The Citizens rely upon A-C Reorganization Trust v. E.I. DuPont de Nemours & Co., 968 F. Supp. 423 (E.D.Wis.1997), in support of this assertion. In that case, the Court concluded that a citizens' claim for injunctive relief under the Resource Conservation and Recovery Act ["RCRA"], 42 U.S.C. §§ 6901, et seq., was not barred by the concurrent remedy rule. The Court held that while citizen enforcers could seek civil penalties, "those penalties are payable to the United States, not to the plaintiff, so compensation cannot be their primary function. Instead the civil penalties' major purpose is deterrence." Id. at 429 (internal citations omitted). Thus, the Court reasoned that the citizens' suit was primarily grounded in equity.

Similarly, civil penalties under § 7604(a) are to be deposited in the Treasury of the United States. 42 U.S.C. § 7604(g). Thus, the Court finds the reasoning of A-C Reorganization Trust persuasive. Indeed, this Court finds that the primary purpose of civil penalties is deterrence, not reward to the Plaintiffs. Thus, this Court finds that the concurrent remedy doctrine does not operate to bar the Citizens' claims for injunctive relief. To the extent Defendants seek to dismiss the claims for injunctive relief contained in the Citizens' complaint, the motion is without merit.

B. Motion to Dismiss the EPA's and the Northeast States' Amended Complaints in Part

The Defendants also move, in case 2:99-CV-1250, to dismiss the complaints filed by Plaintiffs United States of America and the Intervening Northeastern States. For the reasons stated in the companion Opinion and Order issued this day in case 2:99-CV-1182, the Defendants' motion in this action is granted in part and denied in part.

*1069 IV.

The Defendants' Motion to Dismiss the Citizens' Complaint (Doc. # 30) is GRANTED in part and DENIED in part, consistent with the foregoing. The Defendants' Motion to Partially Dismiss the complaints filed by the EPA and Intervening Northeastern States (Doc. # 31) is GRANTED in part and DENIED in part, as set forth in the Opinion and Order issued in Civil Action 2:99-CV-1182.

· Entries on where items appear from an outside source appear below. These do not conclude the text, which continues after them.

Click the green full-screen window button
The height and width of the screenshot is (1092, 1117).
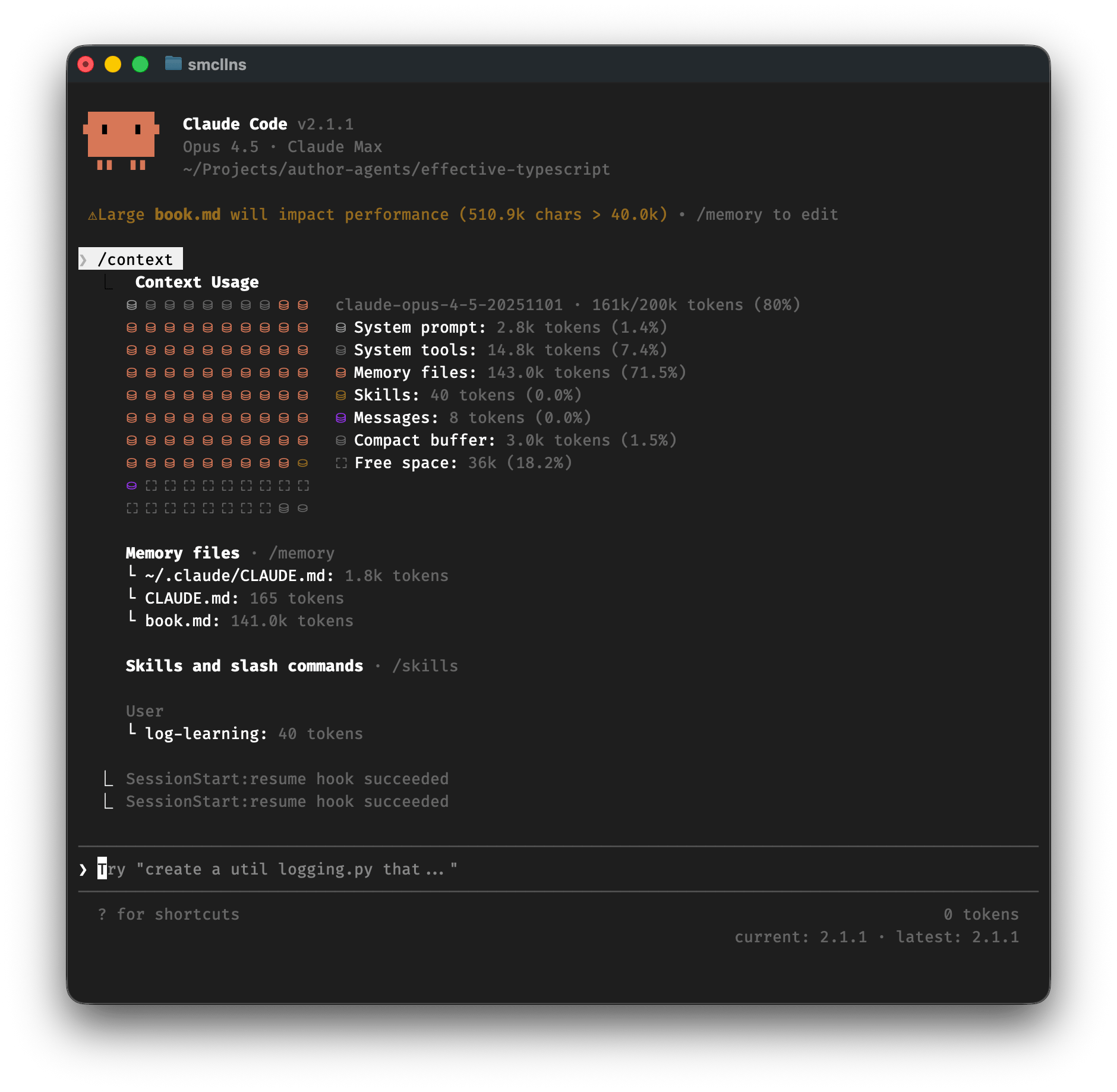[x=140, y=64]
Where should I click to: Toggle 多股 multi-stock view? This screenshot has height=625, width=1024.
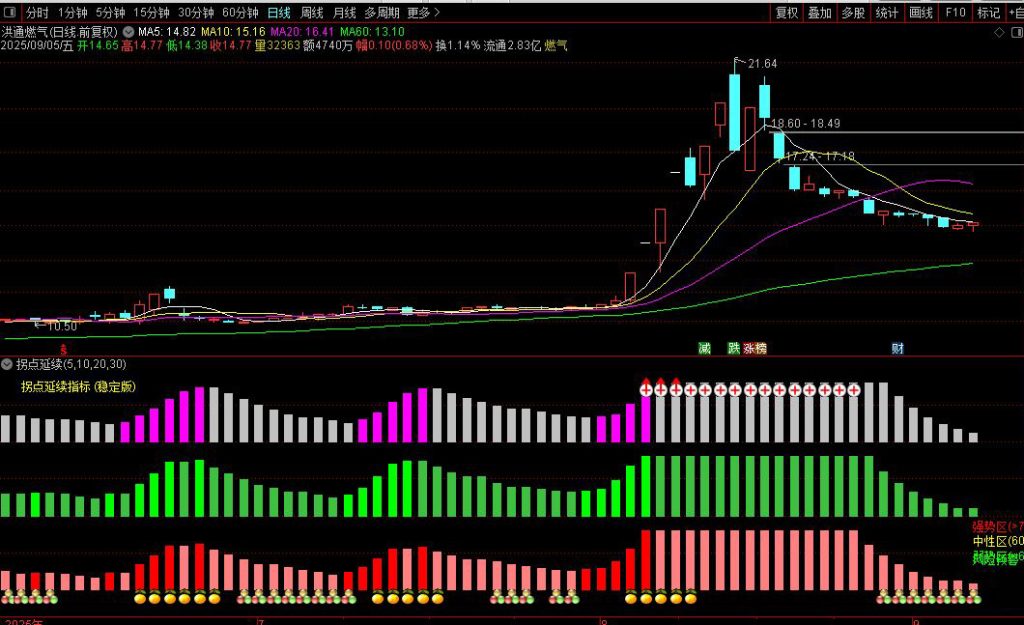tap(853, 13)
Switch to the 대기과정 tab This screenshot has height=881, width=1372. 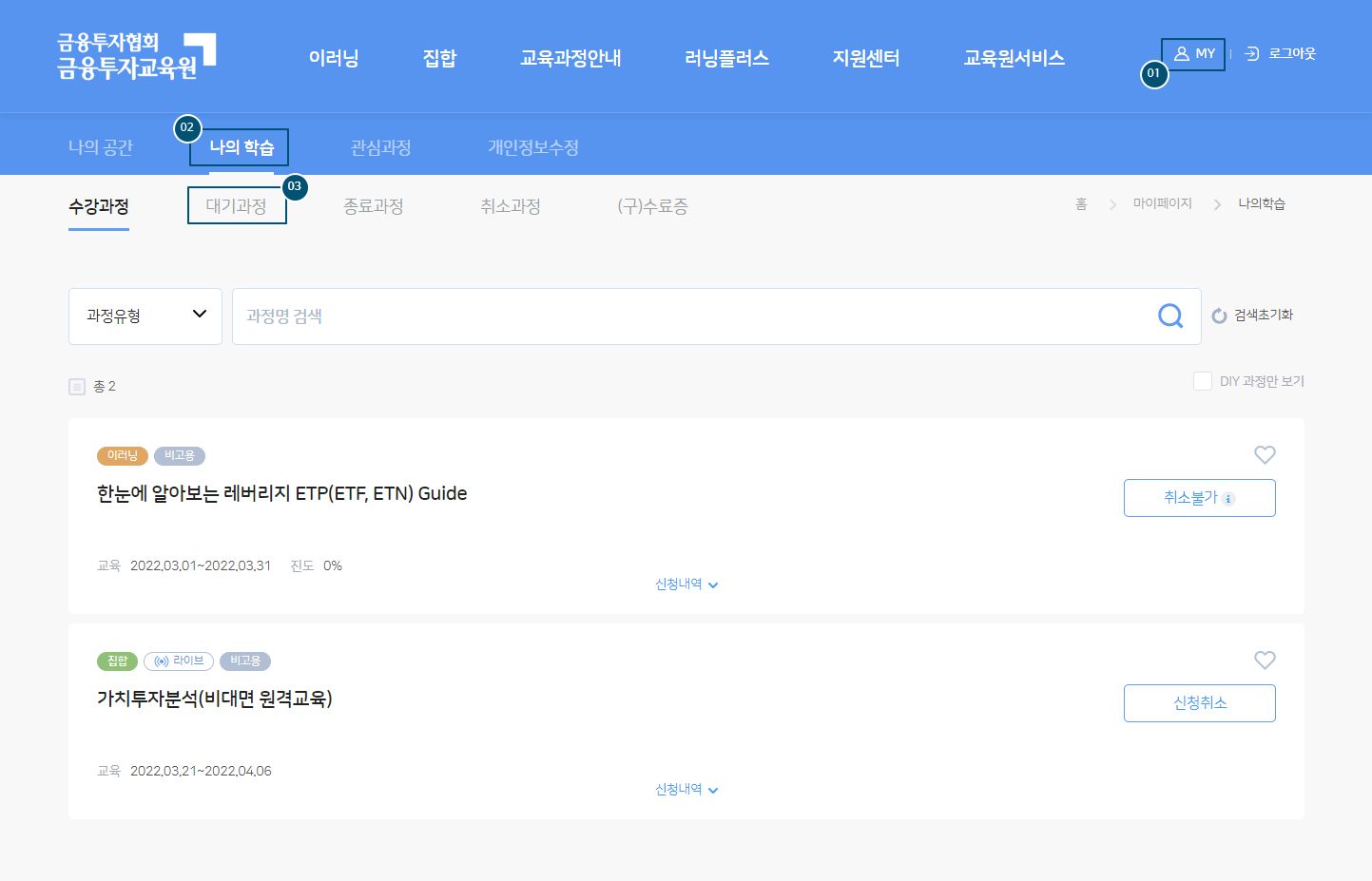(x=237, y=206)

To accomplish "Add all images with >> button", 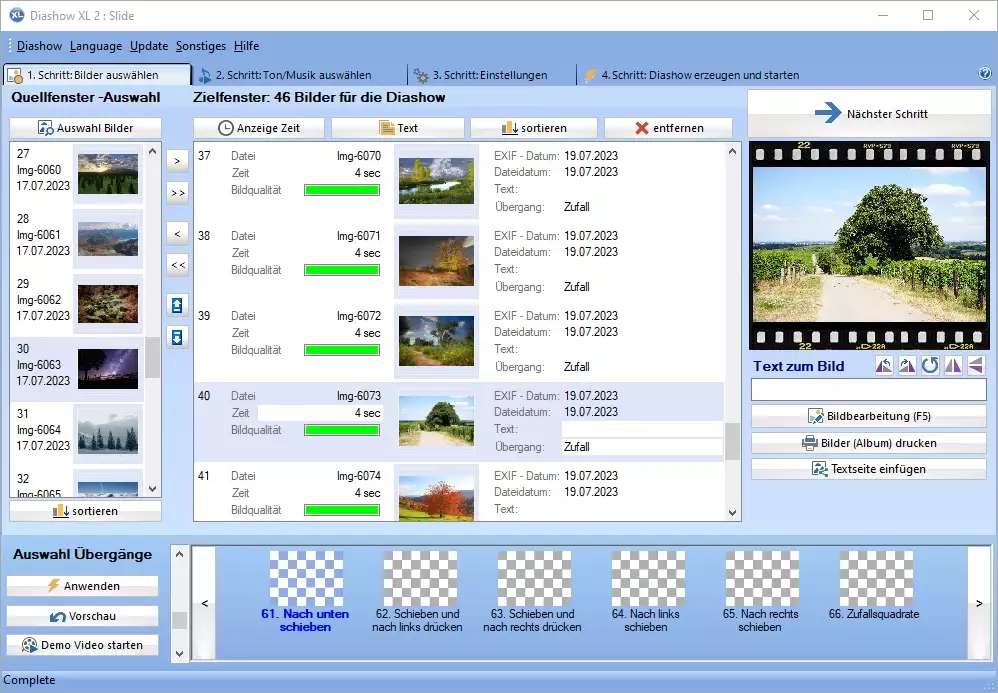I will click(177, 192).
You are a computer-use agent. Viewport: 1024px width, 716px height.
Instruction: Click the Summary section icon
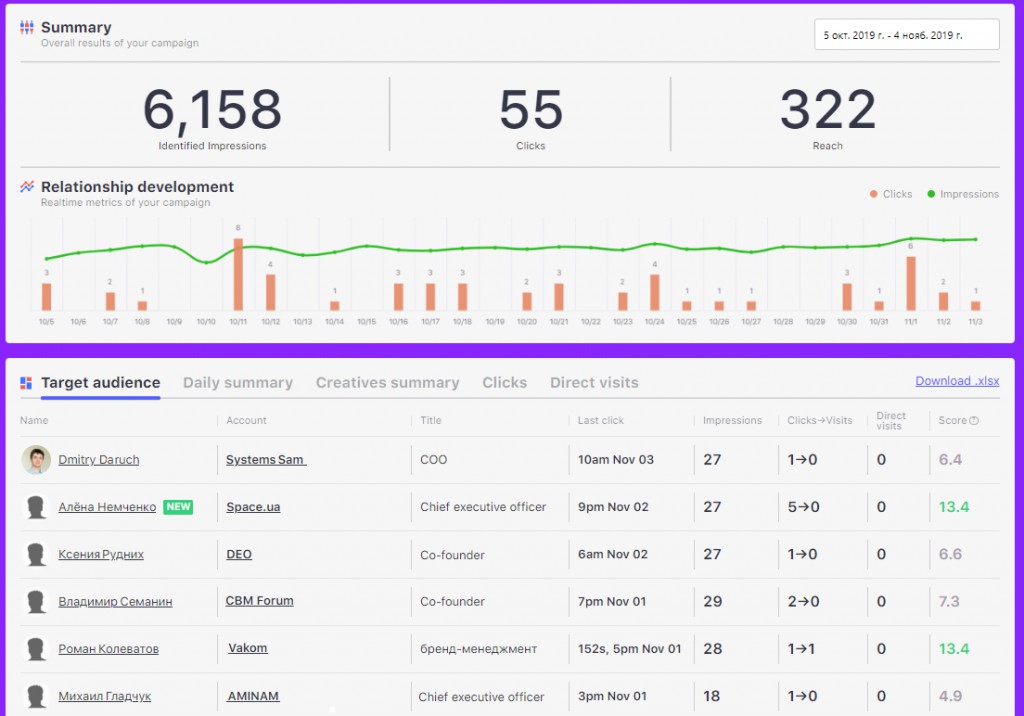click(27, 27)
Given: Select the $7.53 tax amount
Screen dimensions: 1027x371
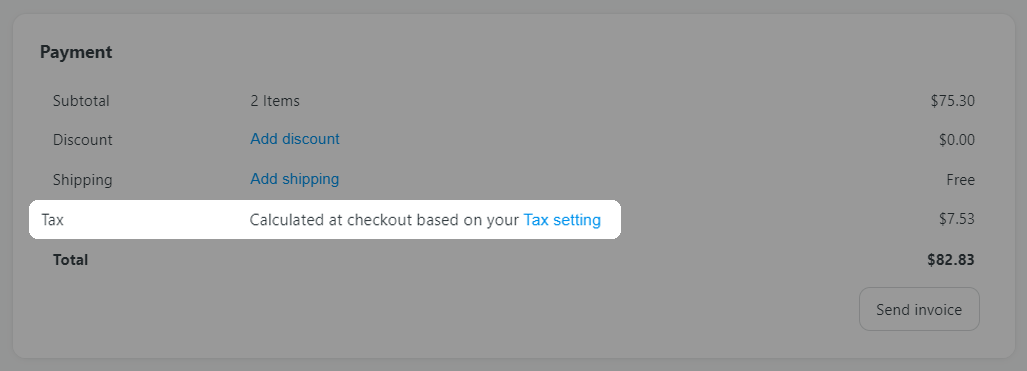Looking at the screenshot, I should pos(956,219).
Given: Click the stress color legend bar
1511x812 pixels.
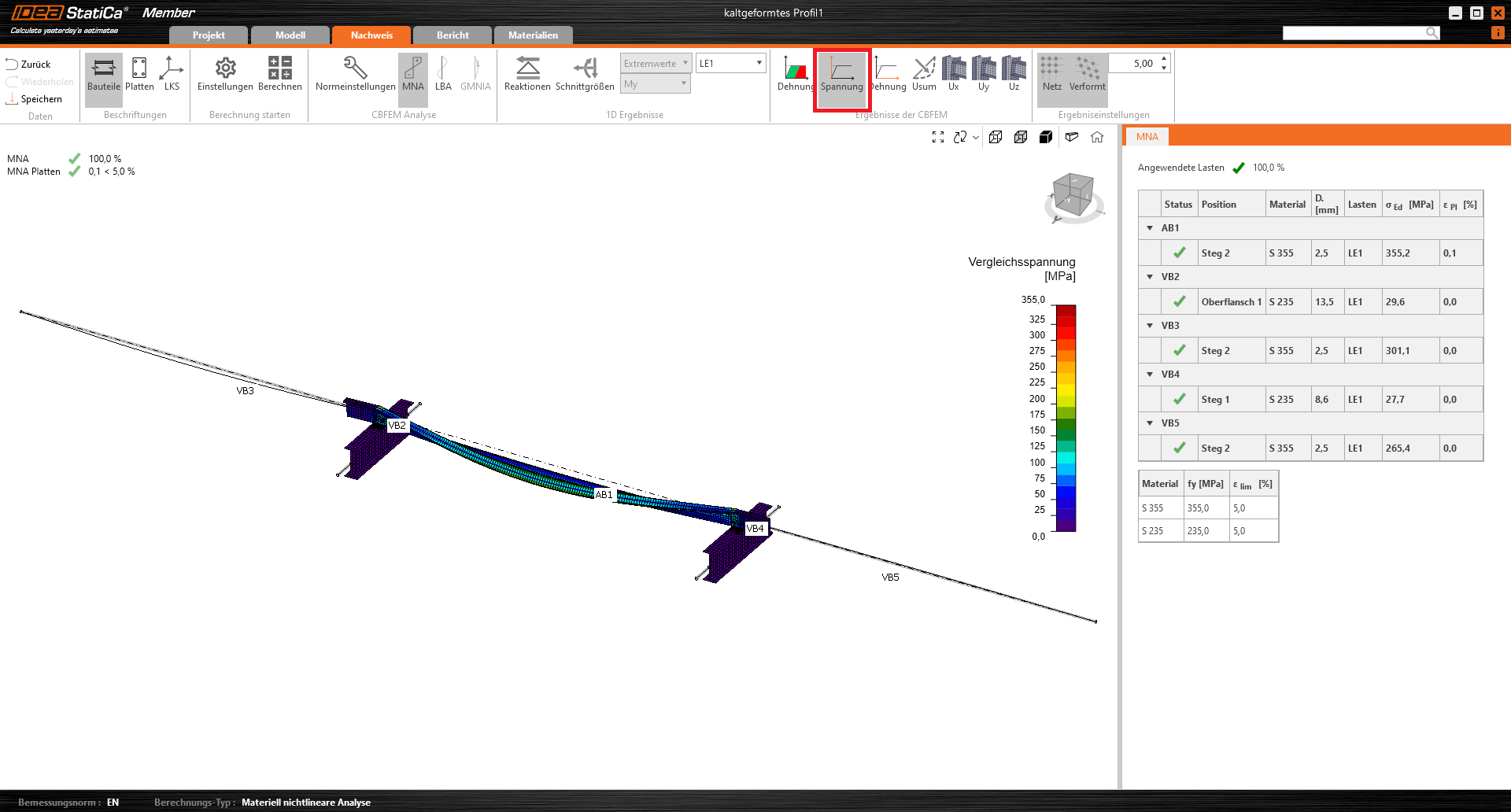Looking at the screenshot, I should point(1066,419).
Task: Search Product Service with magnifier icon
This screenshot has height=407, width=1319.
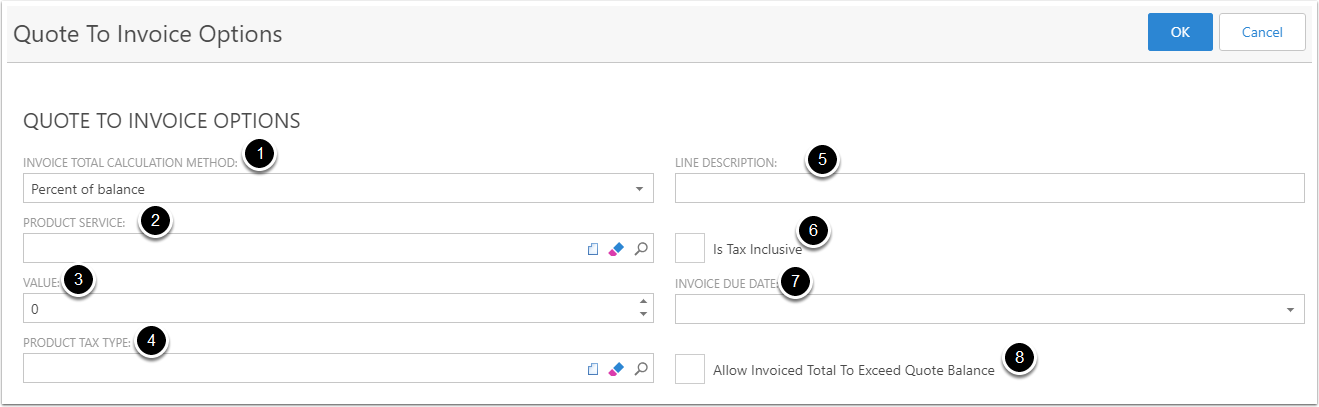Action: pyautogui.click(x=641, y=249)
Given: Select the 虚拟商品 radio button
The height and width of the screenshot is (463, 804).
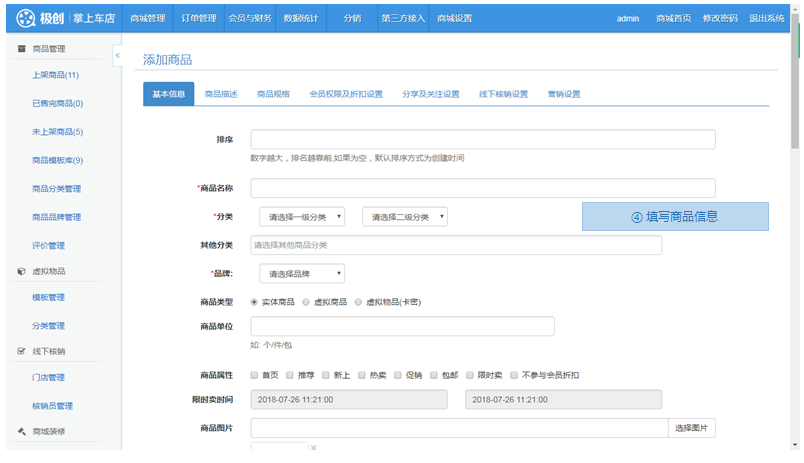Looking at the screenshot, I should point(306,301).
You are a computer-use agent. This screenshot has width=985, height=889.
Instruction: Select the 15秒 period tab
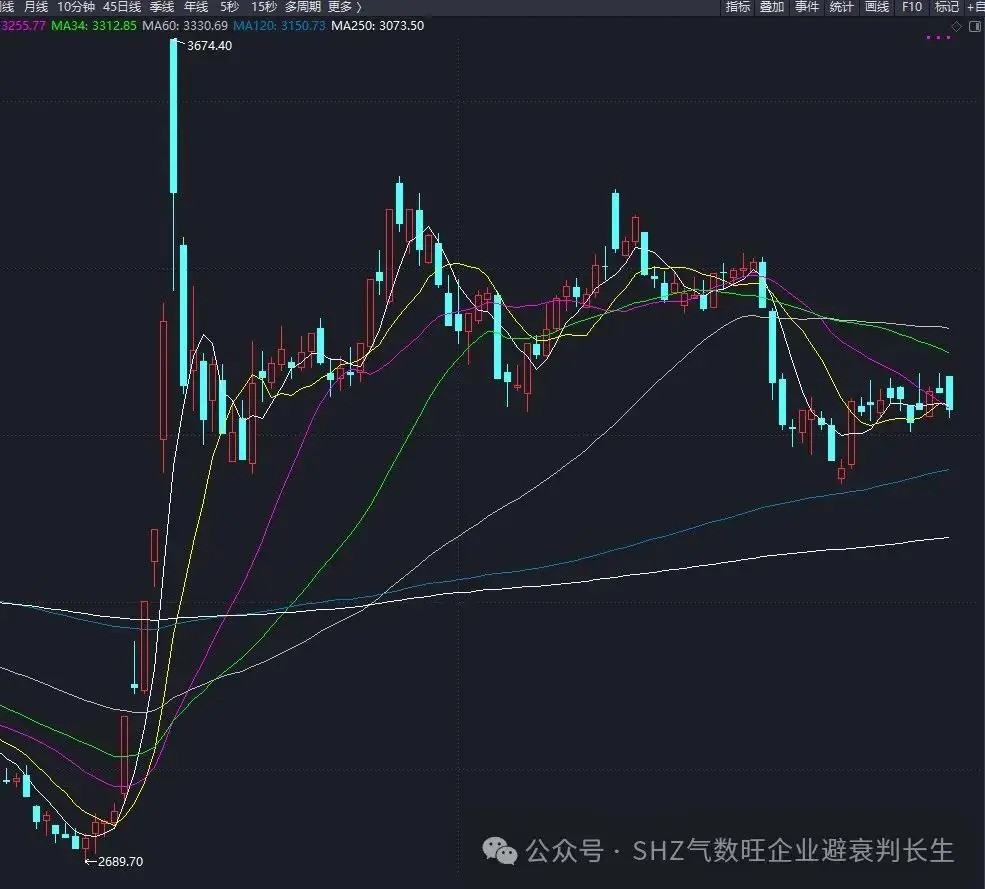[264, 7]
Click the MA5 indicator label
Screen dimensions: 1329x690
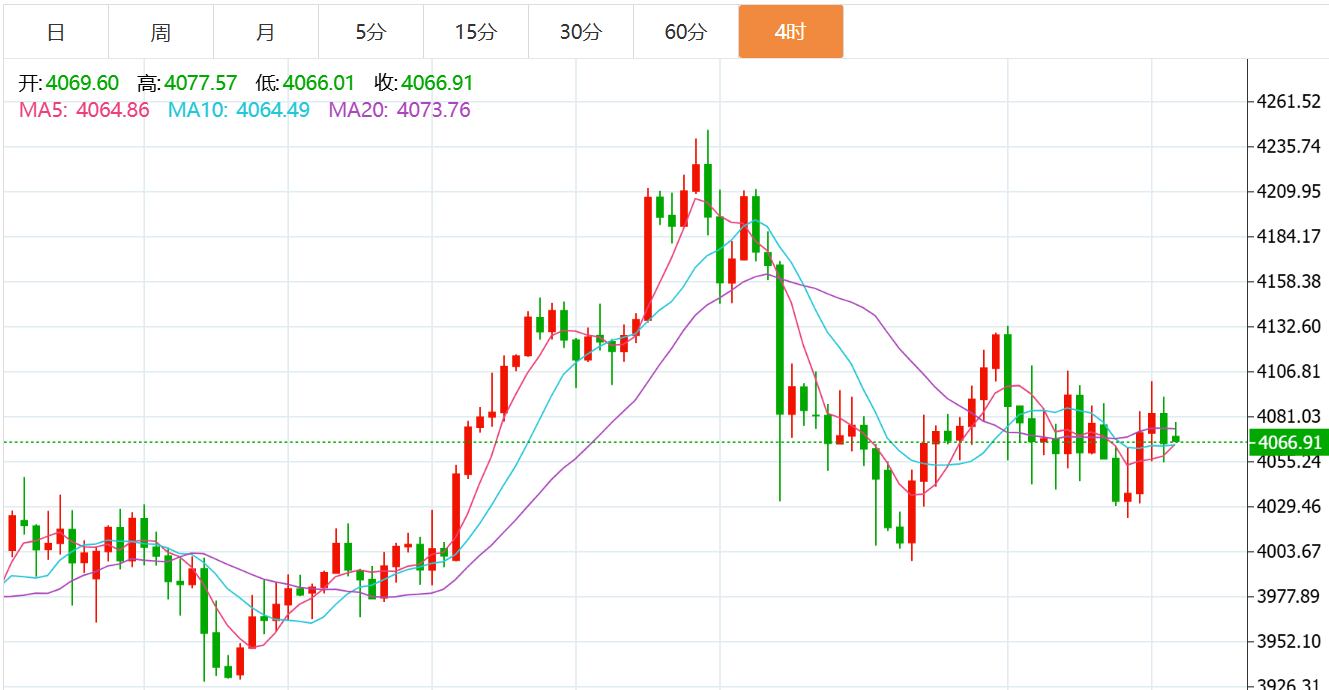coord(42,110)
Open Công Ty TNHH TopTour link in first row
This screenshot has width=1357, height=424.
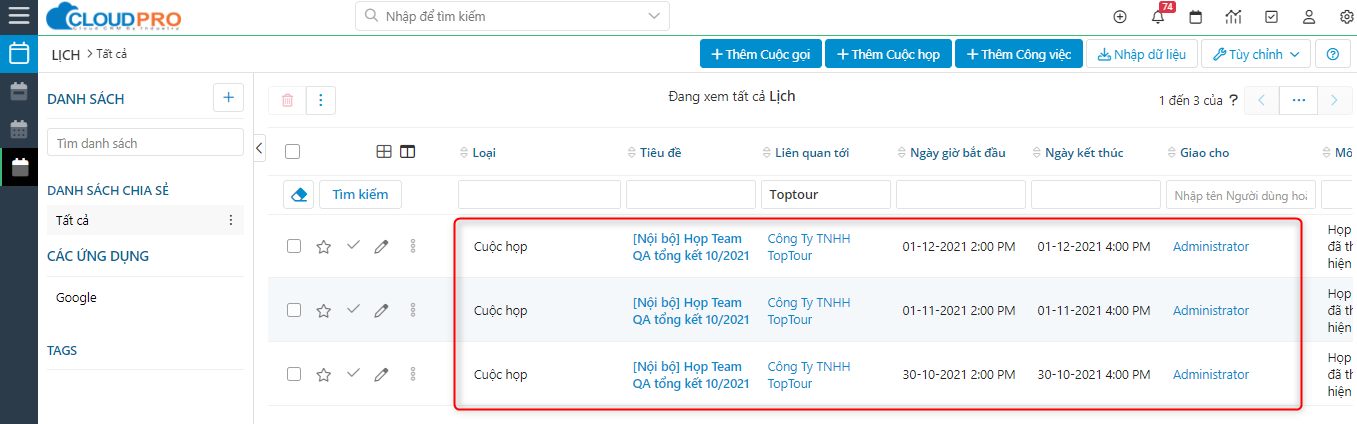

[1] The Plaintiffs, who hereinafter will be referred to as "Citizens" are comprised of fourteen nonprofit organizations, to wit: Ohio Citizen Action, Hoosier Environmental Council, Citizens Action Coalition of Indiana, Inc., Valley Watch, Inc., Ohio Valley Environmental Coalition, West Virginia Environmental Council, Clean Air Council, United States Public Interest Research Group, Izaak Walton League of America, National Wildlife Federation, Indiana Wildlife Federation, League of Ohio Sportsmen, Sierra Club, and the Natural Resources Defense Council, Inc.

[2] Specifically, the States of New York, New Jersey, Connecticut, Rhode Island, Massachusetts, Vermont, Maryland and New Hampshire.

[3] These plants are: Tanners Creek, Muskingum River, Mitchell, Kammer, Cardinal, Clinch River, Kanawha River, Amos and Sporn.

[4] The Citizens present only one claim for alleged violation of the NSR program arising out of the operation of the Cardinal plant.

[5] The statute provides:

Except as otherwise provided by Act of Congress, an action, suit or proceeding for the enforcement of any civil fine, penalty, or forfeiture, pecuniary or otherwise, shall not be entertained unless commenced within five years from the date when the claim first accrued if, within the same period, the offender or the property is found within the United States in order that proper service may be made thereon. 28 U.S.C. § 2462.